• THE PROBLEM
From the line containing "Instruction: Select the SV Angel row" to the end of the records below, both included, every line should be repeated exactly; pictures should be dropped.

• DATASET ENTRIES
__________

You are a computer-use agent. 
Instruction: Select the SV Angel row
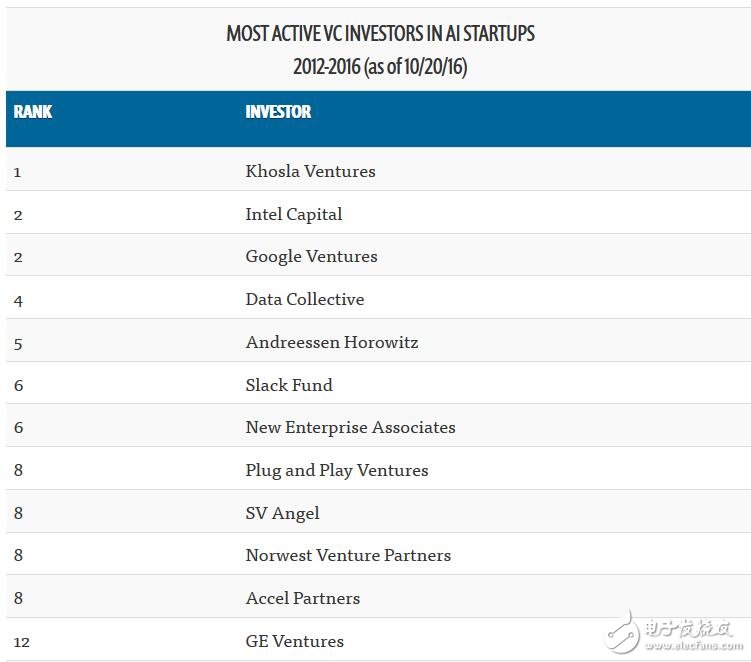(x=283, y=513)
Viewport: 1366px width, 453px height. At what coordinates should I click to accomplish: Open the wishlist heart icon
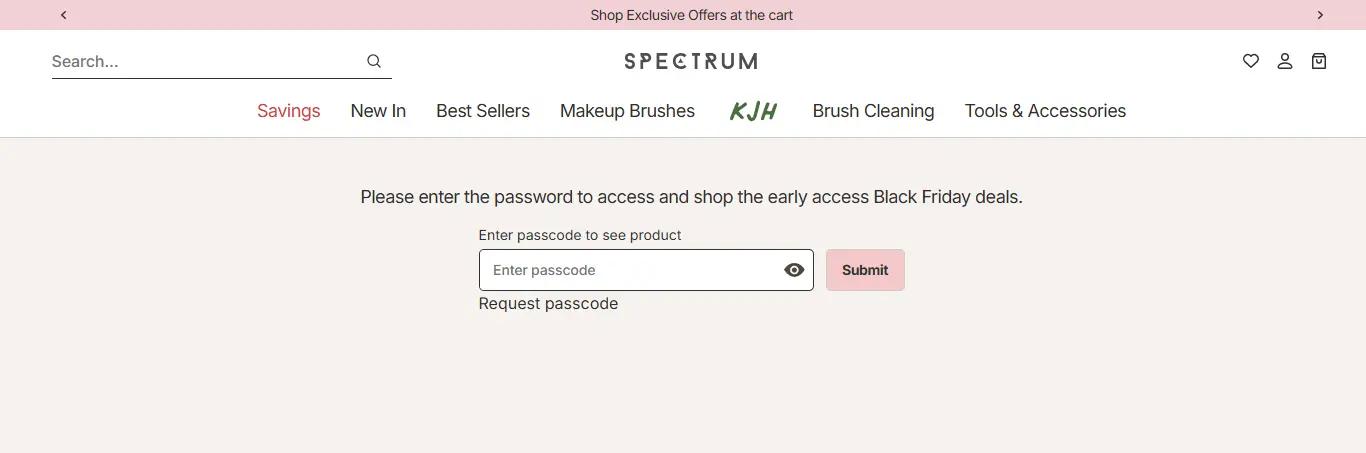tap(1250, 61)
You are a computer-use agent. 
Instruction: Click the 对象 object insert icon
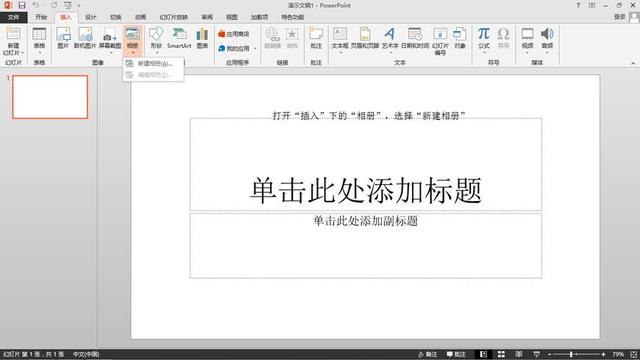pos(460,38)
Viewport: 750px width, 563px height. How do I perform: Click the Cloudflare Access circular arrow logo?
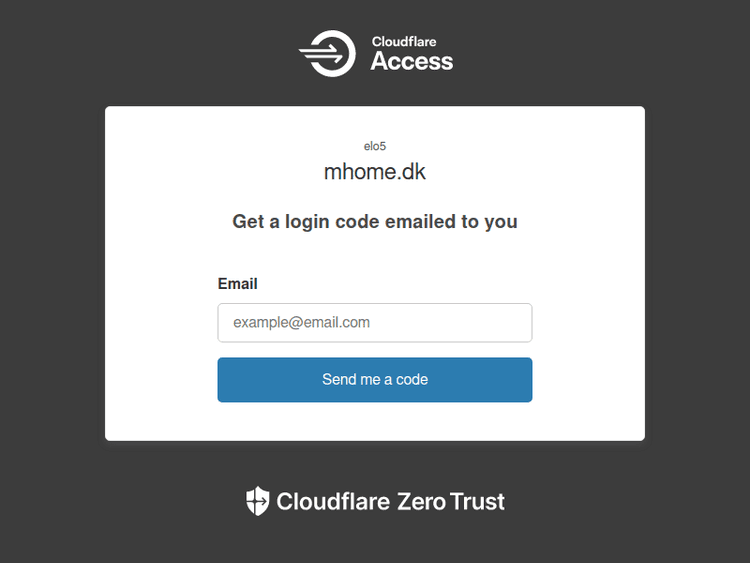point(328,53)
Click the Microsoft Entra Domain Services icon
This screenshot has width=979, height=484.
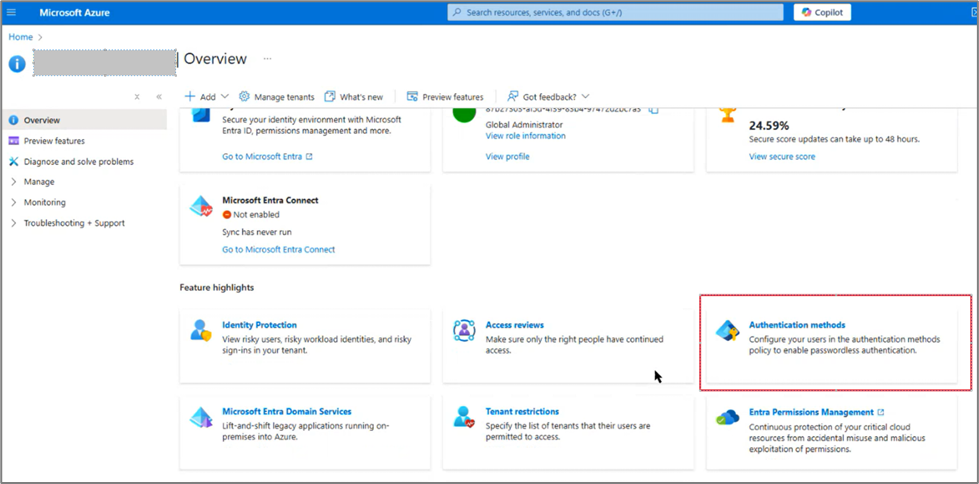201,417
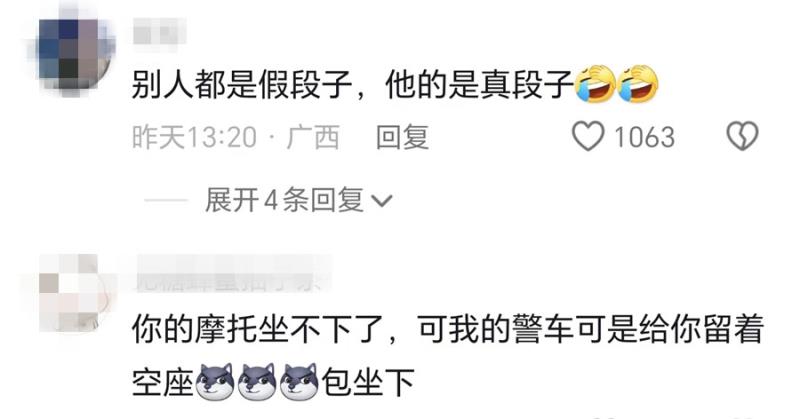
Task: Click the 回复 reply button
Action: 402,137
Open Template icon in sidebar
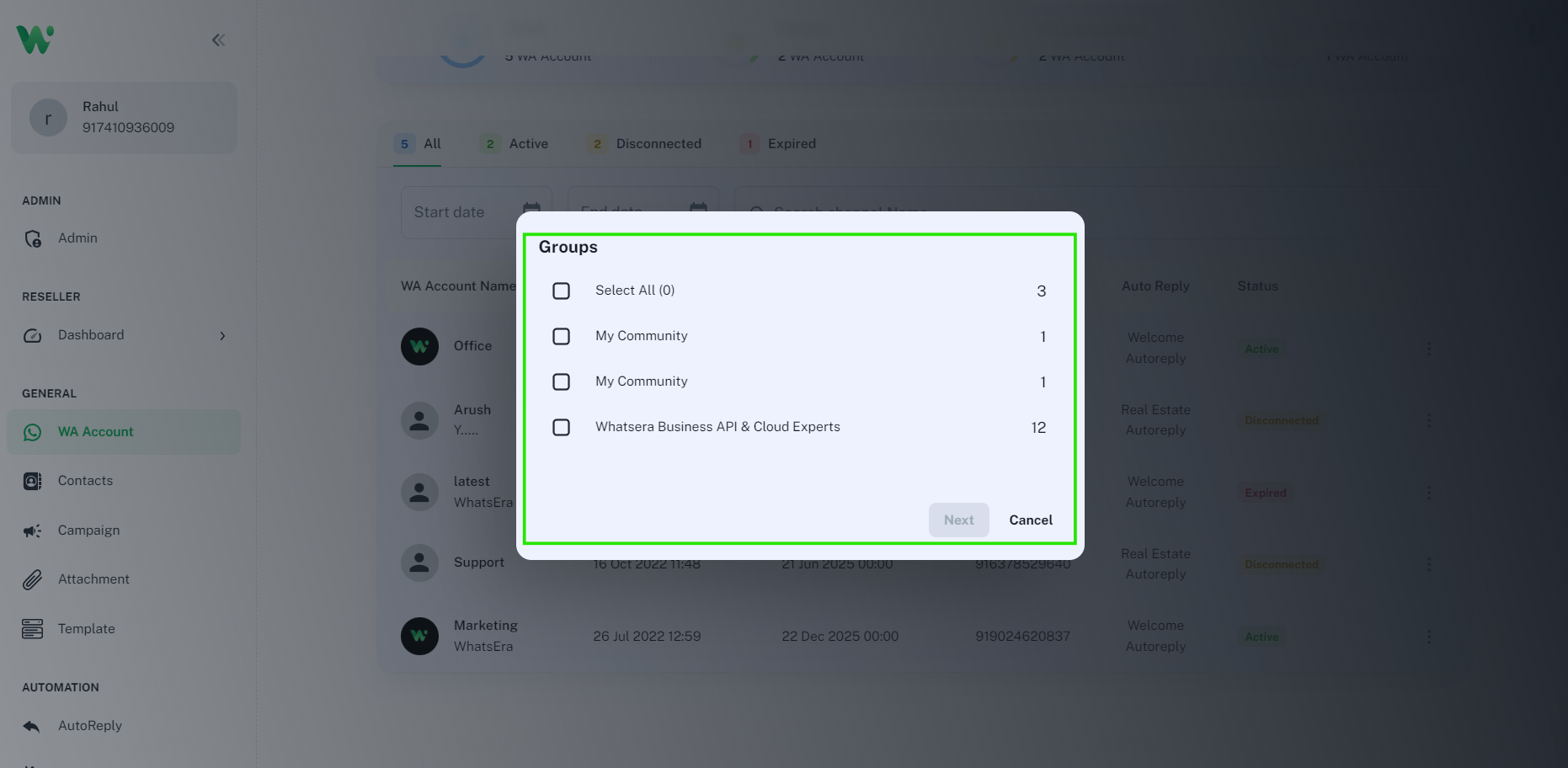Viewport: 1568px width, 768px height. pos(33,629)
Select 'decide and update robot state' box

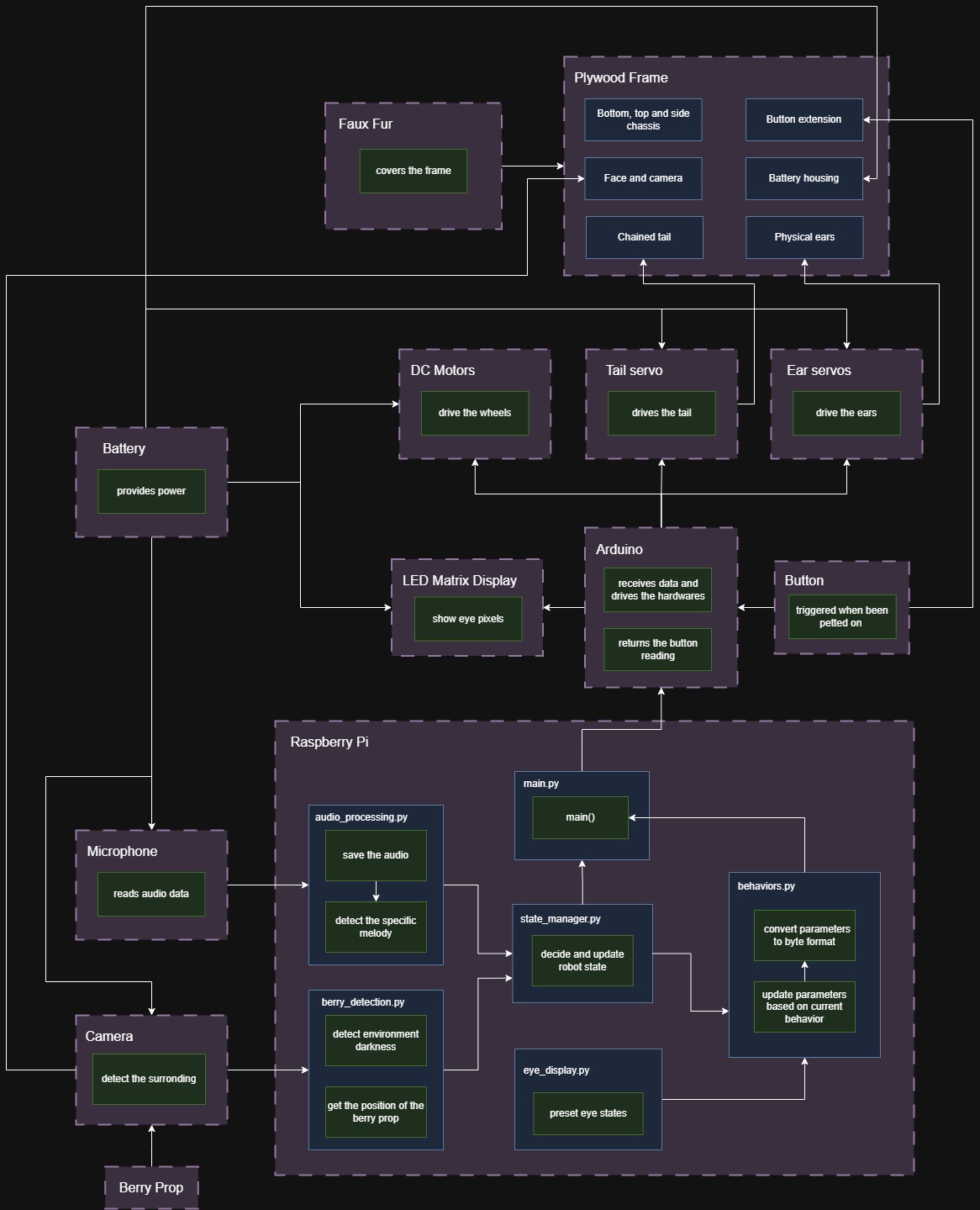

__________

• TASK SOLUTION
Instruction: Select the SV Angel row
(x=283, y=513)
Viewport: 1366px width, 453px height. At what coordinates should I click to accomplish: Open the wishlist heart icon
tap(1250, 61)
You are a computer-use agent. 
Instruction: Click the 对象 object insert icon
pos(460,38)
Viewport: 750px width, 563px height. How do I perform: Click the Cloudflare Access circular arrow logo?
point(328,53)
Click the Microsoft Entra Domain Services icon
This screenshot has width=979, height=484.
201,417
Task: Click the 回复 reply button
Action: 402,137
Open Template icon in sidebar
Viewport: 1568px width, 768px height. pos(33,629)
Select 'decide and update robot state' box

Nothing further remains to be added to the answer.